Ms. Oud also notes the importance of proximity when dating. With video, there is no established distance. “If I gently want to come a bit close to touch you, maybe in real life you would just say, ‘Hey, go away,’” she said. “Or maybe you would accept it and like it. But that whole rapport and establishing what you prefer and what they prefer doesn’t take place on video.”
Another issue with video dating is unmet physical expectations. When Catalina Meija, a 24-year-old bilingual journalist in Washington, met up with a guy she had been regularly communicating with on FaceTime for a month and half, she was shocked to find he was shorter than she had expected. “If it had been a different situation where I met him in person first, maybe his height wouldn’t have been an issue because I know what I’m getting into,” she said.
Although their conversations seemed to flow easily over FaceTime, speaking in person exuded an unexpected, awkward vibe. “At one point he was like, ‘I think we should take it to the next level,’” Ms. Meija said. “And I’m like, ‘What are you talking about?’ Then later he asked if he could grab my hand and I was like, are we in kindergarten? Like take the initiative, clearly I had been talking to you this long. I’m clearly interested to some degree.”
Ms. Meija admits that she painted a picture of who she assumed the guy would be in person from their video interactions, something Ms.
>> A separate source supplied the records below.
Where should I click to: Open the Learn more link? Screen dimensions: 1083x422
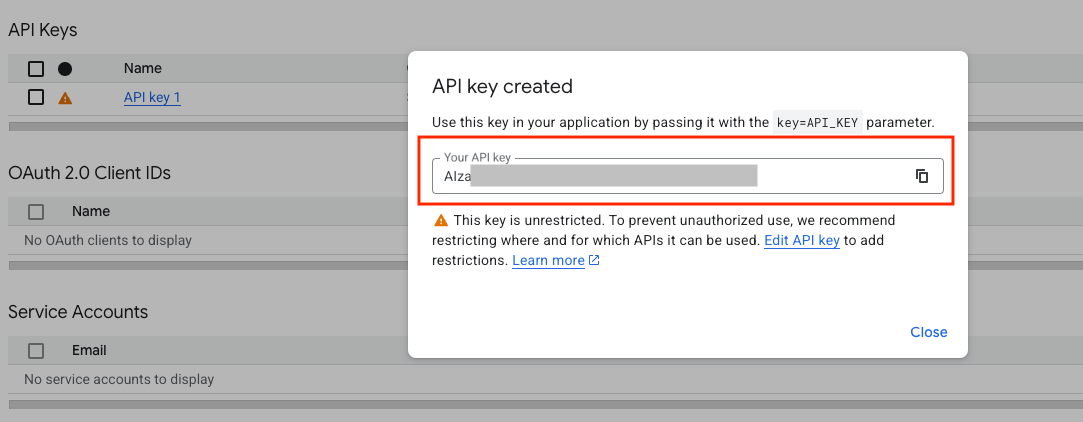click(x=548, y=260)
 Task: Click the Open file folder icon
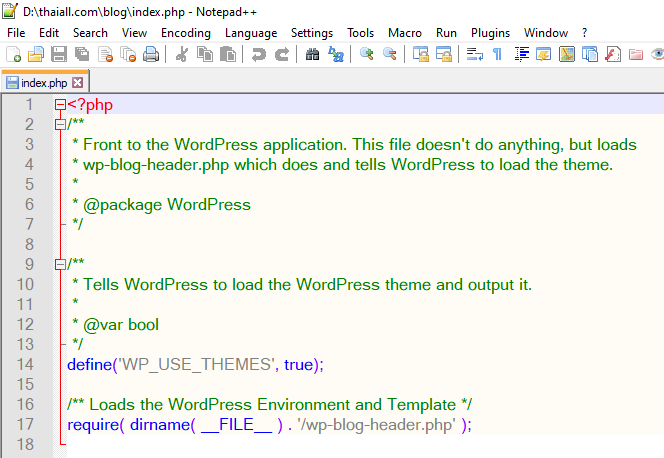[36, 55]
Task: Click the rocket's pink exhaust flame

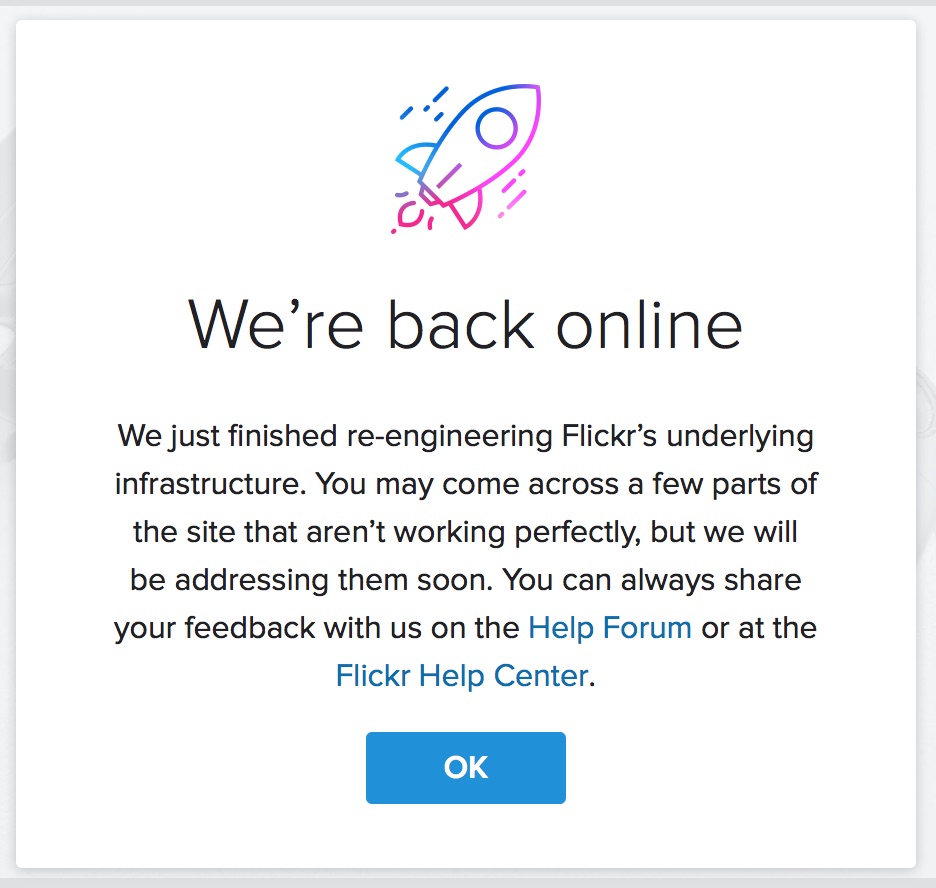Action: point(413,215)
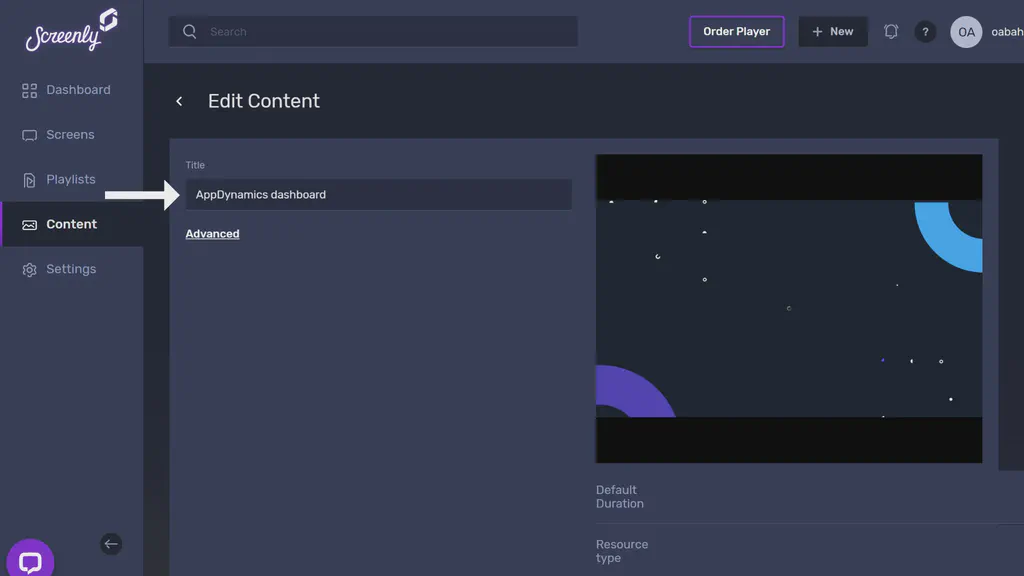Edit the Title field containing AppDynamics dashboard
Image resolution: width=1024 pixels, height=576 pixels.
[x=378, y=194]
Oud describes as a natural response to meeting someone virtually. “We analyze everything, and we analyze a person from head to toe,” Ms. Oud said. “And then that gives you information and data that does something to you — that’s your filter. It could be that it is that you like this person, but the other way around, if you do not have all the information, you probably will make it up in a way.”
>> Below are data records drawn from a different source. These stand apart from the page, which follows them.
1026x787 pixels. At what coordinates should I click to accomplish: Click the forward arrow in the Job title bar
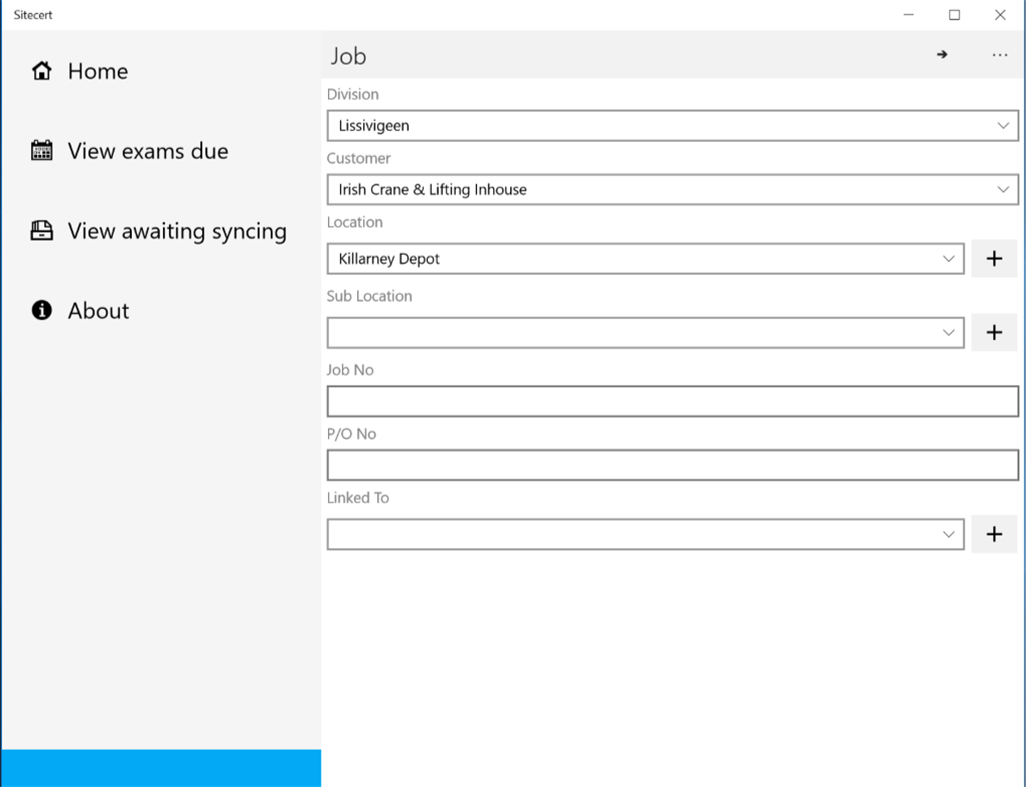click(941, 55)
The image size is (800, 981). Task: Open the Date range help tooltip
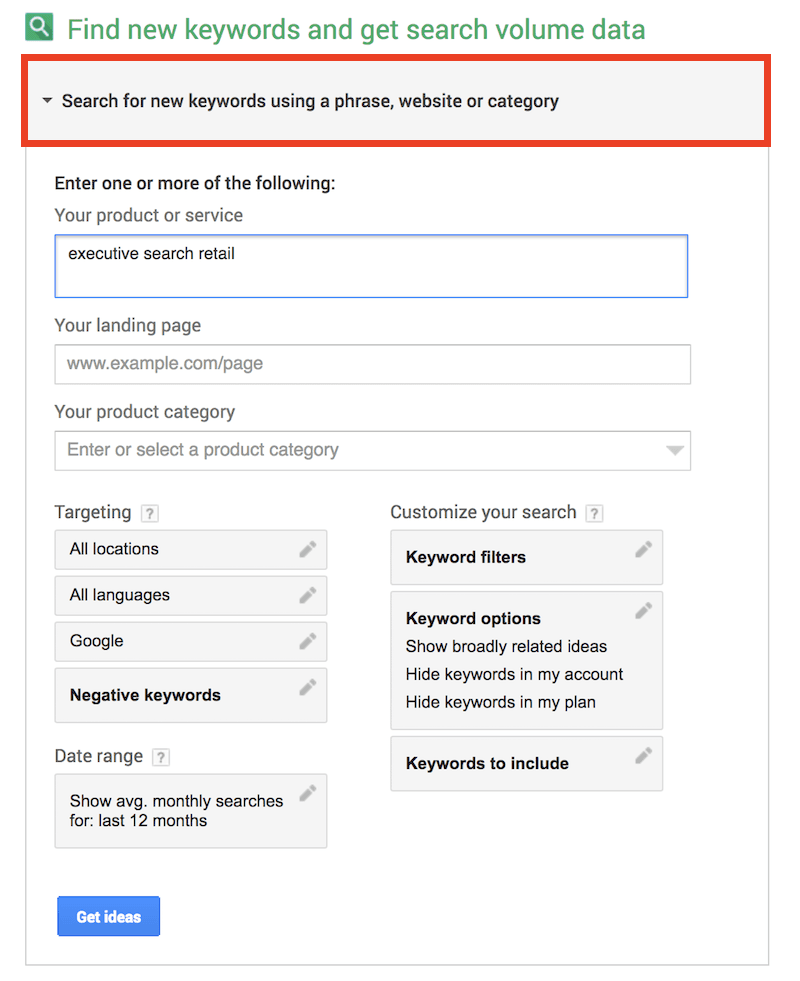coord(160,757)
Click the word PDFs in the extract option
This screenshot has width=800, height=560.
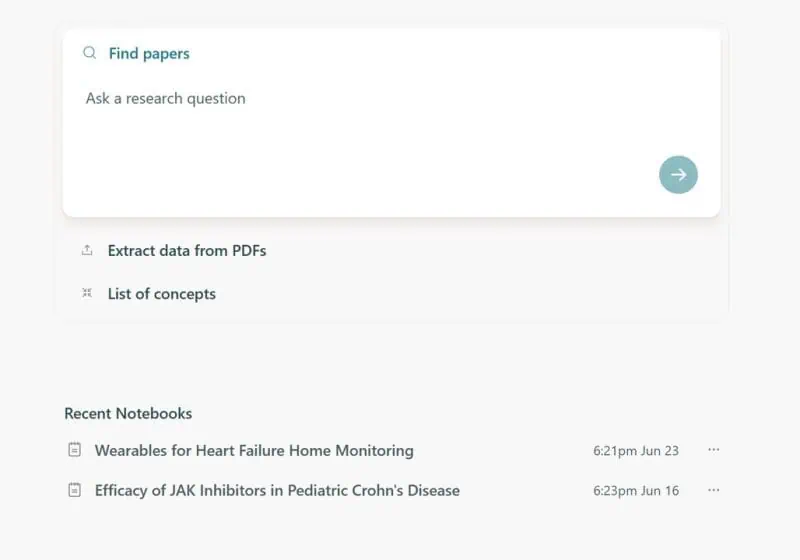pos(248,251)
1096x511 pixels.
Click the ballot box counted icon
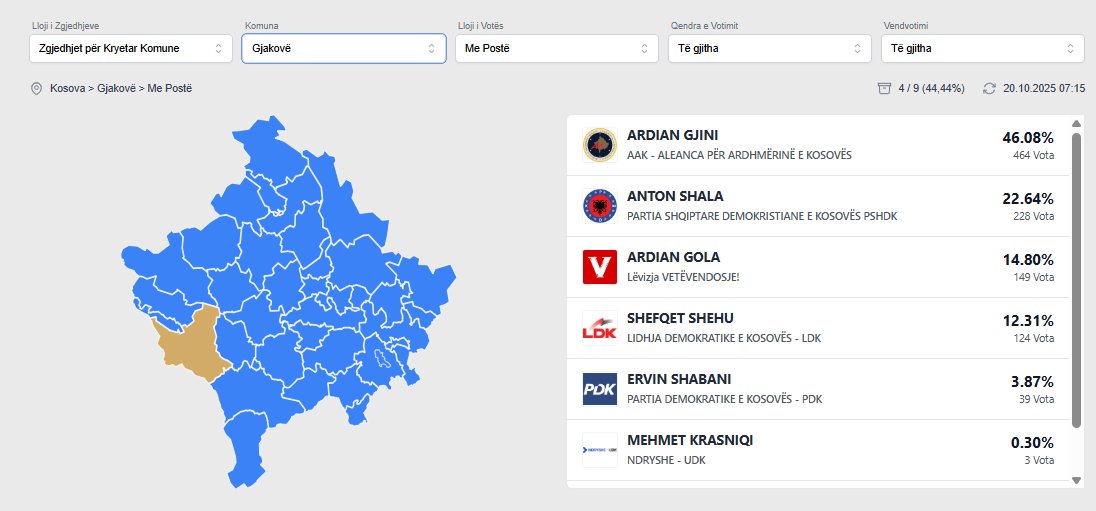[x=883, y=88]
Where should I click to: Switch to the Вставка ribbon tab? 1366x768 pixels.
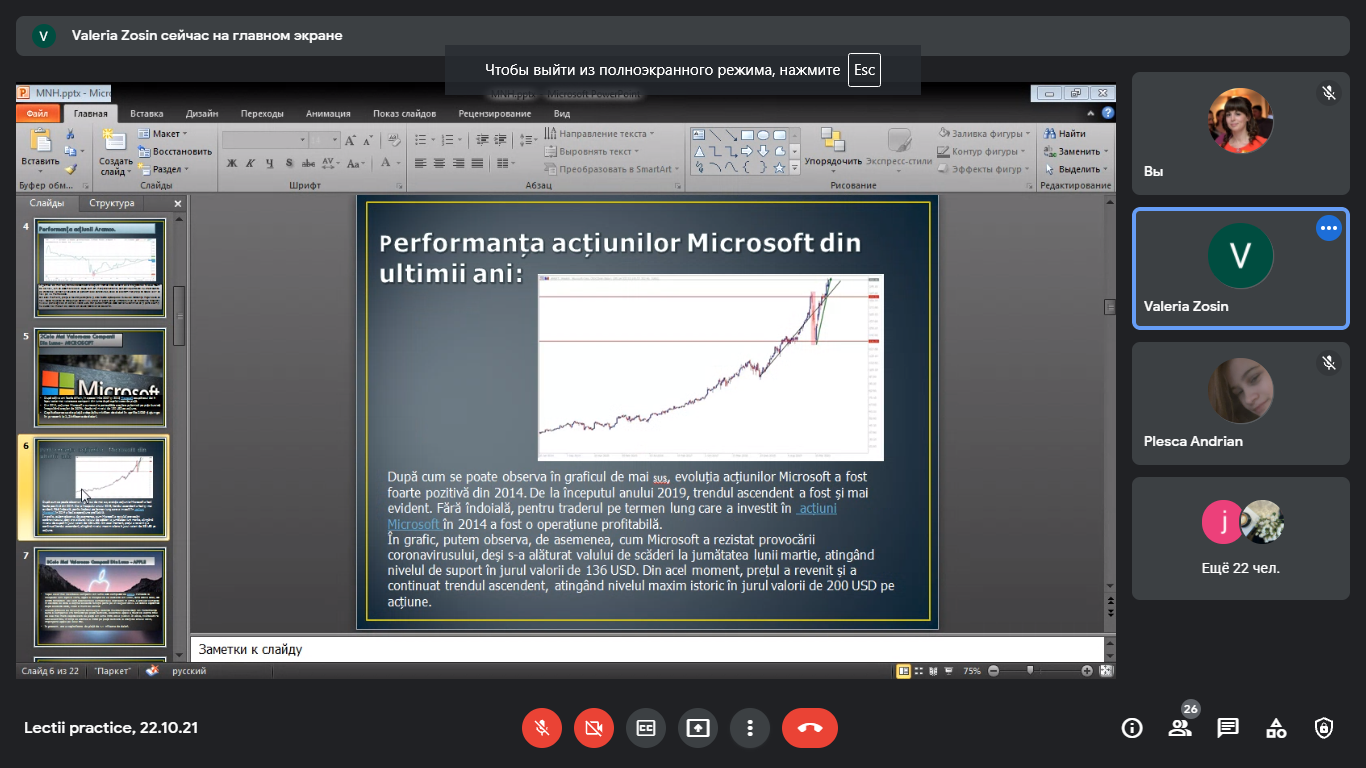pos(147,114)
Whether chemistry can form over video depends solely on how closely both parties are making their virtual connection mimic an in-person connection. Ms. Oud suggests showing yourself fully by standing up and turning around for a clear view of how you look, even if it feels awkward. She also suggests not only listening and asking questions, but instead, creating more interaction. “Meet up as soon as possible when it’s safe, and if not, try to understand how you can get more information about this person, not just by talking face to face,” Ms. Oud said. “Maybe you want to see what they’re wearing or what books they have, but when it comes to body language and behavior, you need a lot more input than conversation.”